READING TEXT:
──────

# Aquatic macro



## Aristoheliam (Sep 14, 2013)

Now that i have more time on my hands, i can finally shoot macro of my favourite subjects, my fishes!
Just to share some of my favourites.



Channa aurantimaculata by Aristoheliam, on Flickr



Channa aurantimaculata by Aristoheliam, on Flickr



Channa aurantimaculata by Aristoheliam, on Flickr



Channa aurantimaculata by Aristoheliam, on Flickr



Channa punctata by Aristoheliam, on Flickr



Prionobrama filigera by Aristoheliam, on Flickr



Prionobrama filigera by Aristoheliam, on Flickr



Atyopsis moluccensis by Aristoheliam, on Flickr



Neopetrolisthes maculatus by Aristoheliam, on Flickr



Aphyosemion Australe by Aristoheliam, on Flickr



Channa sp 'red fin' by Aristoheliam, on Flickr



- by Aristoheliam, on Flickr
Thannks for viewing, hope you enjoy the pics!


----------



## SCraig (Sep 14, 2013)

Beautiful shots.  And also difficult to produce.  I've taken many shots of my fish and they never turn out that well.  Very well done.


----------



## Gavjenks (Sep 14, 2013)

Very well lit and composed (with the exception of a couple with some pretty distracting grass), and interesting to explore.

──────

EXERCISE TASK A: Using the aquatic macro thread, decide whether each statement agrees with it: (i) SCraig says their own photos of fish never come out as well; (ii) Gavjenks finds the grass distracting in every shot; (iii) the opening post links having more free time to finally shooting macro of fish. For each, answer yes or no and quote the deciding words.

──────

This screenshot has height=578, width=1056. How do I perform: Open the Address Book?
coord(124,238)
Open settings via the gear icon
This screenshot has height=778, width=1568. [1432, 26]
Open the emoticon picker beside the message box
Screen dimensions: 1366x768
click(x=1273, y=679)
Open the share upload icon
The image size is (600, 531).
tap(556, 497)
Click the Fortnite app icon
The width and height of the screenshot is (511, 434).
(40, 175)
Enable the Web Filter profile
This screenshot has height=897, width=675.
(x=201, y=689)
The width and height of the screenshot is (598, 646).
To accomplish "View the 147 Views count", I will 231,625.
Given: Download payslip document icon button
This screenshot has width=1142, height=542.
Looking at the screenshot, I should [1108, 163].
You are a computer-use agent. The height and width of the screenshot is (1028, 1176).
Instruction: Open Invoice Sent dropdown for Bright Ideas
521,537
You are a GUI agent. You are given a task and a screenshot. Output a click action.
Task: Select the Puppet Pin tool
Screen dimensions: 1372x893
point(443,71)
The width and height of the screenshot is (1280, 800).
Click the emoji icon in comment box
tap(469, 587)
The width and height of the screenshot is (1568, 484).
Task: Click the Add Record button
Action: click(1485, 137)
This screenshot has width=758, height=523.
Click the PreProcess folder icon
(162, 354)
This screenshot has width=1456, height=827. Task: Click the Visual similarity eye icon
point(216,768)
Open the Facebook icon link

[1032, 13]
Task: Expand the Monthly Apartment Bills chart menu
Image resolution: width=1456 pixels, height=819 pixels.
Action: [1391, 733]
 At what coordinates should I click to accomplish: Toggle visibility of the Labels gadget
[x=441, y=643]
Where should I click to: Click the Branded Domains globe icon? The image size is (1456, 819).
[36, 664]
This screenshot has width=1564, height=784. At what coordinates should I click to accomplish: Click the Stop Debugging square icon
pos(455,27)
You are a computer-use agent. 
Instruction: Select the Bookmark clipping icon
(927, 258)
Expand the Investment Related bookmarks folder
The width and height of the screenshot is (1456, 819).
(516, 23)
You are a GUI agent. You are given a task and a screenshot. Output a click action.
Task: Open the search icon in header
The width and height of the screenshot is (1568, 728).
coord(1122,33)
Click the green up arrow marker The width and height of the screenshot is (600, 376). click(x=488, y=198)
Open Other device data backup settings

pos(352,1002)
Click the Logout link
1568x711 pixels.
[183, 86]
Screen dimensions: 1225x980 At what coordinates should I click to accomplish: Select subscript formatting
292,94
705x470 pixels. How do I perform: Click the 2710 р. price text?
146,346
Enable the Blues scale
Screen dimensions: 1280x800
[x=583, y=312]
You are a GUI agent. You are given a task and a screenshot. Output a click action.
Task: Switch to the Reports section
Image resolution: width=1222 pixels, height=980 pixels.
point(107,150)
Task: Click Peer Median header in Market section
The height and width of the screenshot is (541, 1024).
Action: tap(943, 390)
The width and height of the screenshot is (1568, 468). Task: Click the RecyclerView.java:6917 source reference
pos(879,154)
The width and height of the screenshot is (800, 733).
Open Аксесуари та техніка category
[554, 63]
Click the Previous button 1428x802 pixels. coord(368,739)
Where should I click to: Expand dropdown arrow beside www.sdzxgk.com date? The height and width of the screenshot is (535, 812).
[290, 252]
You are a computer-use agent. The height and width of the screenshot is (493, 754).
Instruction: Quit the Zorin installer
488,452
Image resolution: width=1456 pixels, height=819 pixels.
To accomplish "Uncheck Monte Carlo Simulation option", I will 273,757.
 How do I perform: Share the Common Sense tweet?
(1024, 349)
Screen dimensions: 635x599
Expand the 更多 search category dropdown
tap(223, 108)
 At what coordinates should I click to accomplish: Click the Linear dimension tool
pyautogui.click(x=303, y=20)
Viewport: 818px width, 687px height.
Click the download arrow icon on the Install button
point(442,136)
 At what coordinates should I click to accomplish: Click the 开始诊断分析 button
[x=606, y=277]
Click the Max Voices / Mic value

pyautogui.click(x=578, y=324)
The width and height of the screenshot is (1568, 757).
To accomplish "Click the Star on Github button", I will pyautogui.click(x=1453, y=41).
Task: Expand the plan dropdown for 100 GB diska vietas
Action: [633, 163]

──────

EXERCISE TASK B: Copy out the stretch of the records from the line that contains "is (493, 754)." through the line that contains "pyautogui.click(x=303, y=20)", keeping each line unchanged.

EXERCISE SOLUTION A:
(i) Yes: "I've taken many shots of my fish and they never turn out that well."
(ii) No: "with the exception of a couple with some pretty distracting grass"
(iii) Yes: "Now that i have more time on my hands, i can finally shoot macro of my favourite subjects, my fishes!"

EXERCISE SOLUTION B:
You are a computer-use agent. The height and width of the screenshot is (493, 754).
Instruction: Quit the Zorin installer
488,452
Image resolution: width=1456 pixels, height=819 pixels.
To accomplish "Uncheck Monte Carlo Simulation option", I will 273,757.
 How do I perform: Share the Common Sense tweet?
(1024, 349)
Screen dimensions: 635x599
Expand the 更多 search category dropdown
tap(223, 108)
 At what coordinates should I click to accomplish: Click the Linear dimension tool
pyautogui.click(x=303, y=20)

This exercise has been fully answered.